Copy the whole listing below exactly.

%%

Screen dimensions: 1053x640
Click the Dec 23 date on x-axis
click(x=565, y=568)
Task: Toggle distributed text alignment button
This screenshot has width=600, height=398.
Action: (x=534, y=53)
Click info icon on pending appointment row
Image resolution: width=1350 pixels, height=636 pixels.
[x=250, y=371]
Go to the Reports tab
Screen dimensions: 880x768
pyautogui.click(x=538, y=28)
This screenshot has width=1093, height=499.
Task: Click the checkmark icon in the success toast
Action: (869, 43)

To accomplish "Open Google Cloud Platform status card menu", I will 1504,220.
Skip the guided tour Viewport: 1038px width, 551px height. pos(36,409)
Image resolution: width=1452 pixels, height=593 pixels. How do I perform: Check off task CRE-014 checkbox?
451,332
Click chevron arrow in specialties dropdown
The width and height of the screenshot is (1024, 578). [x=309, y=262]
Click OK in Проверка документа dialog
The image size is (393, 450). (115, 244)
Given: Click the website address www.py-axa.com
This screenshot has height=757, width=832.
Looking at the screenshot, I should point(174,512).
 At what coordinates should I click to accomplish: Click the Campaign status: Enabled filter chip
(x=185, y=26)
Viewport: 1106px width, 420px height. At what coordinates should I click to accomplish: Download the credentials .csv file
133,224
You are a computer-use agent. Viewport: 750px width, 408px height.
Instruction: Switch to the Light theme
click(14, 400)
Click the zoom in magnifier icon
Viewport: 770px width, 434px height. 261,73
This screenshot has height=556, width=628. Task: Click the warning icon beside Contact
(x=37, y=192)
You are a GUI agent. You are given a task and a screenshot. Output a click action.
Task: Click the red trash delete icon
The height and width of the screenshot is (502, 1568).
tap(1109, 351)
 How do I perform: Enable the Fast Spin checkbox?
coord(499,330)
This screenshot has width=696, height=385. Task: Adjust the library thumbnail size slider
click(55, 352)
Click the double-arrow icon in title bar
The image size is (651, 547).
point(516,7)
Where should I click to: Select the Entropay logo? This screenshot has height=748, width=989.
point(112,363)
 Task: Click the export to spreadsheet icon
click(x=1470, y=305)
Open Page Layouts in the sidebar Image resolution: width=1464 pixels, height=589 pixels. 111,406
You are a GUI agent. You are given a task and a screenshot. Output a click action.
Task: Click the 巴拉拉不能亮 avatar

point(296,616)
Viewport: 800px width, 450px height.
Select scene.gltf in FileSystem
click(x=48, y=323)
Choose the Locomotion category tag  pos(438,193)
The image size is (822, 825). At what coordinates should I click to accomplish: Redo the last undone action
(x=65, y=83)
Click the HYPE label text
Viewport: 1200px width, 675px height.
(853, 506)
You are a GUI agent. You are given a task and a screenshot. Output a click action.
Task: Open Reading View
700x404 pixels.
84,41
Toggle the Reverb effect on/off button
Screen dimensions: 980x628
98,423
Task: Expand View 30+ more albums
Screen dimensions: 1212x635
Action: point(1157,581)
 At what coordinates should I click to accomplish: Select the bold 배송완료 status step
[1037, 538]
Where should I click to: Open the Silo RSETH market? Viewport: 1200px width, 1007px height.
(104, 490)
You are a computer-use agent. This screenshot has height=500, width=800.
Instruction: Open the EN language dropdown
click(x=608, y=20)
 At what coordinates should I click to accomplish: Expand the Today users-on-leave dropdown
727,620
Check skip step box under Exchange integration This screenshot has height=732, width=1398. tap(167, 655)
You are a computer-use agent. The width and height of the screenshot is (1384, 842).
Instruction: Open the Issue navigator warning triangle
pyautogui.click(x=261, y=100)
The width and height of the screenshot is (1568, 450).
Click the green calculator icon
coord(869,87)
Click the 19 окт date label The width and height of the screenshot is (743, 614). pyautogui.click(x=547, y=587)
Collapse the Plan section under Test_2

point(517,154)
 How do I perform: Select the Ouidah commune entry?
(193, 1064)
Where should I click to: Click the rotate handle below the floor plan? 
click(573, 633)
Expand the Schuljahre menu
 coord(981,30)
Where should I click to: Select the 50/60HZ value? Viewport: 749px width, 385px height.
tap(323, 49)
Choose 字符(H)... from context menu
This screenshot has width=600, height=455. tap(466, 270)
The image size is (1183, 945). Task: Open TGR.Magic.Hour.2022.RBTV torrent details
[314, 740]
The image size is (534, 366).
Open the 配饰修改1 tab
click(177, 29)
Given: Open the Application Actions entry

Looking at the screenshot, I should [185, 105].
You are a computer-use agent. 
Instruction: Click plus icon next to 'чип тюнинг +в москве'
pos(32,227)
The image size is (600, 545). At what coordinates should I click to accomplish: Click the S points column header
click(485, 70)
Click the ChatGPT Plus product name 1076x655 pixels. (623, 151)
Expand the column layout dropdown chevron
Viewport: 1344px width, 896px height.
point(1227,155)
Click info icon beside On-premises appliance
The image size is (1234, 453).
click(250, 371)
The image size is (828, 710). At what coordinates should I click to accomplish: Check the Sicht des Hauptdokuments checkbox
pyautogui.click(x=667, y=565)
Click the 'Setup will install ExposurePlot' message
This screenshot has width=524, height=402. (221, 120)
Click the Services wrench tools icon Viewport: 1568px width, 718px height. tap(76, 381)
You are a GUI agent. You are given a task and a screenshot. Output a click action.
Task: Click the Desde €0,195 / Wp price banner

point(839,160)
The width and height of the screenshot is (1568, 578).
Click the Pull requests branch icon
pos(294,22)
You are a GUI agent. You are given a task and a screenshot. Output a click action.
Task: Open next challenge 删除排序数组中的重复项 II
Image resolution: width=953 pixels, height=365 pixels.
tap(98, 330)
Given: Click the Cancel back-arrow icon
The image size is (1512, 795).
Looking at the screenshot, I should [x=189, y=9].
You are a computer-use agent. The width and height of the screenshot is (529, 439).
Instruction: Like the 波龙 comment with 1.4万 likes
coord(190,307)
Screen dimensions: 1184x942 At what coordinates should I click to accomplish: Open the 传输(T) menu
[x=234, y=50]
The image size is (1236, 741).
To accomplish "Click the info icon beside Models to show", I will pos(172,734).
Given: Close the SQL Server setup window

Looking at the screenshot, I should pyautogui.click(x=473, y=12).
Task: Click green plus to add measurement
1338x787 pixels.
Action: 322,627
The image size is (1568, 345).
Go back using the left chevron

%%

Reply to the exercise =>
Screen dimensions: 1053x640
Click the Dec 23 date on x-axis
click(x=565, y=568)
Task: Toggle distributed text alignment button
This screenshot has width=600, height=398.
Action: (x=534, y=53)
Click info icon on pending appointment row
Image resolution: width=1350 pixels, height=636 pixels.
[x=250, y=371]
Go to the Reports tab
Screen dimensions: 880x768
pyautogui.click(x=538, y=28)
This screenshot has width=1093, height=499.
Task: Click the checkmark icon in the success toast
Action: (869, 43)

To accomplish "Open Google Cloud Platform status card menu", I will 1504,220.
Skip the guided tour Viewport: 1038px width, 551px height. pos(36,409)
Image resolution: width=1452 pixels, height=593 pixels. How do I perform: Check off task CRE-014 checkbox?
451,332
Click chevron arrow in specialties dropdown
The width and height of the screenshot is (1024, 578). [x=309, y=262]
Click OK in Проверка документа dialog
The image size is (393, 450). (115, 244)
Given: Click the website address www.py-axa.com
This screenshot has height=757, width=832.
Looking at the screenshot, I should point(174,512).
 At what coordinates should I click to accomplish: Click the Campaign status: Enabled filter chip
(x=185, y=26)
Viewport: 1106px width, 420px height. At what coordinates should I click to accomplish: Download the credentials .csv file
133,224
You are a computer-use agent. Viewport: 750px width, 408px height.
Instruction: Switch to the Light theme
click(14, 400)
Click the zoom in magnifier icon
Viewport: 770px width, 434px height. 261,73
This screenshot has height=556, width=628. Task: Click the warning icon beside Contact
(x=37, y=192)
You are a GUI agent. You are given a task and a screenshot. Output a click action.
Task: Click the red trash delete icon
The height and width of the screenshot is (502, 1568).
tap(1109, 351)
 How do I perform: Enable the Fast Spin checkbox?
coord(499,330)
This screenshot has width=696, height=385. Task: Adjust the library thumbnail size slider
click(55, 352)
Click the double-arrow icon in title bar
The image size is (651, 547).
point(516,7)
Where should I click to: Select the Entropay logo? This screenshot has height=748, width=989.
point(112,363)
 Task: Click the export to spreadsheet icon
click(x=1470, y=305)
Open Page Layouts in the sidebar Image resolution: width=1464 pixels, height=589 pixels. 111,406
You are a GUI agent. You are given a task and a screenshot. Output a click action.
Task: Click the 巴拉拉不能亮 avatar

point(296,616)
Viewport: 800px width, 450px height.
Select scene.gltf in FileSystem
click(x=48, y=323)
Choose the Locomotion category tag  pos(438,193)
The image size is (822, 825). At what coordinates should I click to accomplish: Redo the last undone action
(x=65, y=83)
Click the HYPE label text
Viewport: 1200px width, 675px height.
(853, 506)
You are a GUI agent. You are given a task and a screenshot. Output a click action.
Task: Open Reading View
700x404 pixels.
84,41
Toggle the Reverb effect on/off button
Screen dimensions: 980x628
98,423
Task: Expand View 30+ more albums
Screen dimensions: 1212x635
Action: point(1157,581)
 At what coordinates should I click to accomplish: Select the bold 배송완료 status step
[1037, 538]
Where should I click to: Open the Silo RSETH market? Viewport: 1200px width, 1007px height.
(104, 490)
You are a computer-use agent. This screenshot has height=500, width=800.
Instruction: Open the EN language dropdown
click(x=608, y=20)
 At what coordinates should I click to accomplish: Expand the Today users-on-leave dropdown
727,620
Check skip step box under Exchange integration This screenshot has height=732, width=1398. tap(167, 655)
You are a computer-use agent. The width and height of the screenshot is (1384, 842).
Instruction: Open the Issue navigator warning triangle
pyautogui.click(x=261, y=100)
The width and height of the screenshot is (1568, 450).
Click the green calculator icon
coord(869,87)
Click the 19 окт date label The width and height of the screenshot is (743, 614). pyautogui.click(x=547, y=587)
Collapse the Plan section under Test_2

point(517,154)
 How do I perform: Select the Ouidah commune entry?
(193, 1064)
Where should I click to: Click the rotate handle below the floor plan? 
click(573, 633)
Expand the Schuljahre menu
 coord(981,30)
Where should I click to: Select the 50/60HZ value? Viewport: 749px width, 385px height.
tap(323, 49)
Choose 字符(H)... from context menu
This screenshot has width=600, height=455. tap(466, 270)
The image size is (1183, 945). Task: Open TGR.Magic.Hour.2022.RBTV torrent details
[314, 740]
The image size is (534, 366).
Open the 配饰修改1 tab
click(177, 29)
Given: Open the Application Actions entry

Looking at the screenshot, I should [185, 105].
You are a computer-use agent. 
Instruction: Click plus icon next to 'чип тюнинг +в москве'
pos(32,227)
The image size is (600, 545). At what coordinates should I click to accomplish: Click the S points column header
click(485, 70)
Click the ChatGPT Plus product name 1076x655 pixels. (623, 151)
Expand the column layout dropdown chevron
Viewport: 1344px width, 896px height.
point(1227,155)
Click info icon beside On-premises appliance
The image size is (1234, 453).
click(250, 371)
The image size is (828, 710). At what coordinates should I click to accomplish: Check the Sicht des Hauptdokuments checkbox
pyautogui.click(x=667, y=565)
Click the 'Setup will install ExposurePlot' message
This screenshot has width=524, height=402. (221, 120)
Click the Services wrench tools icon Viewport: 1568px width, 718px height. tap(76, 381)
You are a GUI agent. You are given a task and a screenshot. Output a click action.
Task: Click the Desde €0,195 / Wp price banner

point(839,160)
The width and height of the screenshot is (1568, 578).
Click the Pull requests branch icon
pos(294,22)
You are a GUI agent. You are given a task and a screenshot. Output a click action.
Task: Open next challenge 删除排序数组中的重复项 II
Image resolution: width=953 pixels, height=365 pixels.
tap(98, 330)
Given: Click the Cancel back-arrow icon
The image size is (1512, 795).
Looking at the screenshot, I should [x=189, y=9].
You are a computer-use agent. The width and height of the screenshot is (529, 439).
Instruction: Like the 波龙 comment with 1.4万 likes
coord(190,307)
Screen dimensions: 1184x942 At what coordinates should I click to accomplish: Open the 传输(T) menu
[x=234, y=50]
The image size is (1236, 741).
To accomplish "Click the info icon beside Models to show", I will pos(172,734).
Given: Close the SQL Server setup window

Looking at the screenshot, I should pyautogui.click(x=473, y=12).
Task: Click green plus to add measurement
1338x787 pixels.
Action: 322,627
The image size is (1568, 345).
Go back using the left chevron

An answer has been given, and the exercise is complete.